I understand Asterisk is best described as a B2BUA, and not a proxy, but I just want to check if this is possible before I look elsewhere.

Let’s say I have Asterisk1 and Asterisk2. The main box is Asterisk1, with trunks, queues, and a bunch of users registered say 100-105, now Asterisk2, just has a few more users 200-205.

If a call goes from Trunk → Asterisk1 → Asterisk2 - > User 201, and that person wants to transfer the call to (Asterisk1)100 or anyone in Asterisk1 (100-105), how do I do that?

It can be a blanket rule that all transfer are forced down from Asterisk2 to Asterisk1, because the 20X rules map back up.

Are you talking about this:
Trunk → Asterisk1 → Asterisk2 → User 201 → Asterisk2 → Asterisk1 → User 100 ?
Wouldn’t a simple proxy make more sense in this case? In the end you would have 12 RTP streams for a single call.

That’s why I want the Asterisk1 box to perform the transfer, so that the entire leg gets re-established
Trunk → Asterisk1 → Asterisk2 → User 201
then transfer:
Trunk → Asterisk1 → User 101
or even:
Trunk → Asterisk1 → Asterisk2 → User 205

If Asterisk2 is changed to a proxy, yes, this helps, but removes some functionality, and my load in now very heavy on Asterisk1. Part of my strategy is to split out the load for things like transcoding and call recording etc.

Asterisk can de-trombone the media, as long as it doesn’t need to record or examine it itself, but isn’t really designed to de-trombone signalling. Simply make sure direct media is enabled, and you don’t do anything incompatible with it.

It can generate a blind transfer requests, but would require work in the dialplan to try to recognize a transfer, or third party control. It has no support for originating attended transfers.

About how many concurrent calls are we talking? In a larger setup I’d probably first look at a Kamailio setup with some load balancing.
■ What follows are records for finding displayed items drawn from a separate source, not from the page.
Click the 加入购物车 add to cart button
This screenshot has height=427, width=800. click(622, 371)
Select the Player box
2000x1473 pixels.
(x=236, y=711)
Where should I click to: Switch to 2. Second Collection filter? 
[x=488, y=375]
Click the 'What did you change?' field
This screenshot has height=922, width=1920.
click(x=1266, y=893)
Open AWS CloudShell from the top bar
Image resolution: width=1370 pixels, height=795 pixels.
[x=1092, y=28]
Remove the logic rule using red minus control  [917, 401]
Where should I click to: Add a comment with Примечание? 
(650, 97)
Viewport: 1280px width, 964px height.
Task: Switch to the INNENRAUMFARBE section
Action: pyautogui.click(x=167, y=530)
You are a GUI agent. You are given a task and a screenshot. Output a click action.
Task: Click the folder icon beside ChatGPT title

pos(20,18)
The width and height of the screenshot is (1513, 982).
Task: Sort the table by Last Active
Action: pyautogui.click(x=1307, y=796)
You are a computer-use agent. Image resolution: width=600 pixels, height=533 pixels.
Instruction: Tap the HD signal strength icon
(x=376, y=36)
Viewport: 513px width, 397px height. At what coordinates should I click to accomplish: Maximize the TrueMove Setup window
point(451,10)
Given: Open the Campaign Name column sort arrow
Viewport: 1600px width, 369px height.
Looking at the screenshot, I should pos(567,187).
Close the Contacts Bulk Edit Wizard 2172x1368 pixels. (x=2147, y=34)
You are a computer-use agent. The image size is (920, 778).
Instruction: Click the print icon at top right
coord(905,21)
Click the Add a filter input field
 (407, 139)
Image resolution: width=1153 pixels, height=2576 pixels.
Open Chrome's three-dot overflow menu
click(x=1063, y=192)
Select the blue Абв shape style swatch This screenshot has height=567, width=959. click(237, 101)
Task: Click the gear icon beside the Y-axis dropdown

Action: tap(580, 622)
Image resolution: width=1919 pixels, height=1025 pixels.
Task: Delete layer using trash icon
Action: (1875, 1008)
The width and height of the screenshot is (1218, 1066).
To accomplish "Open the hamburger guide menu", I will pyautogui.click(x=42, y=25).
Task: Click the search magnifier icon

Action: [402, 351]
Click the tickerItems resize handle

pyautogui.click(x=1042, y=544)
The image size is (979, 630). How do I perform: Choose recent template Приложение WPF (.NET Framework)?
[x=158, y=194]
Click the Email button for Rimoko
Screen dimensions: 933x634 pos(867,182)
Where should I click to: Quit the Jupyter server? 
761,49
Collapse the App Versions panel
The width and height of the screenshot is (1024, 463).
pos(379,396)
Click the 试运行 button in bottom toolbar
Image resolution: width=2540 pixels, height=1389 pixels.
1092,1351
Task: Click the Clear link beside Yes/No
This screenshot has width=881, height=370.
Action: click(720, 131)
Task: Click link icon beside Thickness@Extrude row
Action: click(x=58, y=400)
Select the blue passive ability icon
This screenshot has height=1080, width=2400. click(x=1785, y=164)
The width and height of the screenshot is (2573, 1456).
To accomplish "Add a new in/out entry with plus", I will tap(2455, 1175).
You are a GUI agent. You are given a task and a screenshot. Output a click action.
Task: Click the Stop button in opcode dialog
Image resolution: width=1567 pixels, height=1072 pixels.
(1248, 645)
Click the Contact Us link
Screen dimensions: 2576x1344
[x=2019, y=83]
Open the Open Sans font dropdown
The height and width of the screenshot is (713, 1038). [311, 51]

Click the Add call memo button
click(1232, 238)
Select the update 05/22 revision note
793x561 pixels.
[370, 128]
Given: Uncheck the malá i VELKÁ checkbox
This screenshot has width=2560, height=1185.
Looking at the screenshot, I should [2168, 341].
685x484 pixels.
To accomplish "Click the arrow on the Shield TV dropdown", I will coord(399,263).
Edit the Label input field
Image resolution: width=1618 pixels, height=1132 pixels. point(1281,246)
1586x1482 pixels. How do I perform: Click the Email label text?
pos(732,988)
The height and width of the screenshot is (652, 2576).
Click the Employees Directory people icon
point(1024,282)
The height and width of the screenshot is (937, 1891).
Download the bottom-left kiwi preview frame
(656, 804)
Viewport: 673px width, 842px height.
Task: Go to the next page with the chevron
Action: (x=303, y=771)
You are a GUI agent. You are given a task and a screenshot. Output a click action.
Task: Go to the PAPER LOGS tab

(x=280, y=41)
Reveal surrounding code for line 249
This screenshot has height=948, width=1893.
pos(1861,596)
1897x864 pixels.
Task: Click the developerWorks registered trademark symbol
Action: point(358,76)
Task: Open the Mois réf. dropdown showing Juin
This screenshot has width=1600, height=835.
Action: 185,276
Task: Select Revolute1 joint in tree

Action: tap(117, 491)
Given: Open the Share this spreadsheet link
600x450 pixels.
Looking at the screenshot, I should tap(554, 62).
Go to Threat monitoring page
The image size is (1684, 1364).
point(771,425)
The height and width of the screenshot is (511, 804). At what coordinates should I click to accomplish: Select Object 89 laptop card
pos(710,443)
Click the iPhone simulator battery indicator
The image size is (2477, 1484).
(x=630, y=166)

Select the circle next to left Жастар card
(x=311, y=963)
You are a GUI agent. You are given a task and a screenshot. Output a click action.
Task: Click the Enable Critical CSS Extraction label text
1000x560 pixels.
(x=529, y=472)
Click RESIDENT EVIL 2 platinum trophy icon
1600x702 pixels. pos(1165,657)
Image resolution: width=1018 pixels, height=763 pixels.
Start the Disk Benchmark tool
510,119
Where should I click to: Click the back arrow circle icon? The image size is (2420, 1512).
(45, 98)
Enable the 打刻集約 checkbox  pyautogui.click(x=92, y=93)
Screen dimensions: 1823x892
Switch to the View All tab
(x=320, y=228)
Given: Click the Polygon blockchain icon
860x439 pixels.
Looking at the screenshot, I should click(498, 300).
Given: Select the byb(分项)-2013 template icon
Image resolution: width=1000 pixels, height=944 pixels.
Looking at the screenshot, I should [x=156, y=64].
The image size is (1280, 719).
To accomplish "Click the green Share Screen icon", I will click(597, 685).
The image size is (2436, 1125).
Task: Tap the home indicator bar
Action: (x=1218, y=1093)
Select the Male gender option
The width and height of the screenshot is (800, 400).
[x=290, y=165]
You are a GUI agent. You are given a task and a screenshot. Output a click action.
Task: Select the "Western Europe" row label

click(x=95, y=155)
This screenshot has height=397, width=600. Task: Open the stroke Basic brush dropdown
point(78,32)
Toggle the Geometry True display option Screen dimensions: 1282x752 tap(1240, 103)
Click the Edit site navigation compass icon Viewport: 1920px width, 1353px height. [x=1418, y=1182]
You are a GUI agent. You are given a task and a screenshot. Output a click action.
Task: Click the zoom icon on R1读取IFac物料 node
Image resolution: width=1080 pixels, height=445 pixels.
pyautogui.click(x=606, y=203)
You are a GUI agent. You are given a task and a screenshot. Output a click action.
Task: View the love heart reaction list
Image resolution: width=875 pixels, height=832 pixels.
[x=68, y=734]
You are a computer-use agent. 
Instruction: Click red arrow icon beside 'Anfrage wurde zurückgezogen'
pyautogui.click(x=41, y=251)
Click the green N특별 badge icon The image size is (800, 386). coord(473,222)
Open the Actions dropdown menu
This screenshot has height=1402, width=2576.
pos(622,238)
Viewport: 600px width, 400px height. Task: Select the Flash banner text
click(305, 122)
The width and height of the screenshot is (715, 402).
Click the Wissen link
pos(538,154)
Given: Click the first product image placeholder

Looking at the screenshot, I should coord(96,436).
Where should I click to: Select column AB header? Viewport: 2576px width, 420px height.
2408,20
But that would also depend on what the PBX is supposed to support.

As David already pointed out, Asterisk can get out of the way under certain circumstances. Let’s say everything is fine and in half a year some outside consultant changes something “minor” and two weeks later the customer notices network problems. I’d say, what you are trying to do is far too risky.

One of the main problems is that Asterisk1 does not have Websocket or WebRTC capabilities, and Asterisk2 would be for the WebRTC clients.

From what I understand a WebRTC media cannot be optimised out because of SDES. My only option then is to have some sort of SIP-to-WebRTC service with Kamailio. I was wondering if there was an Asterisk only way.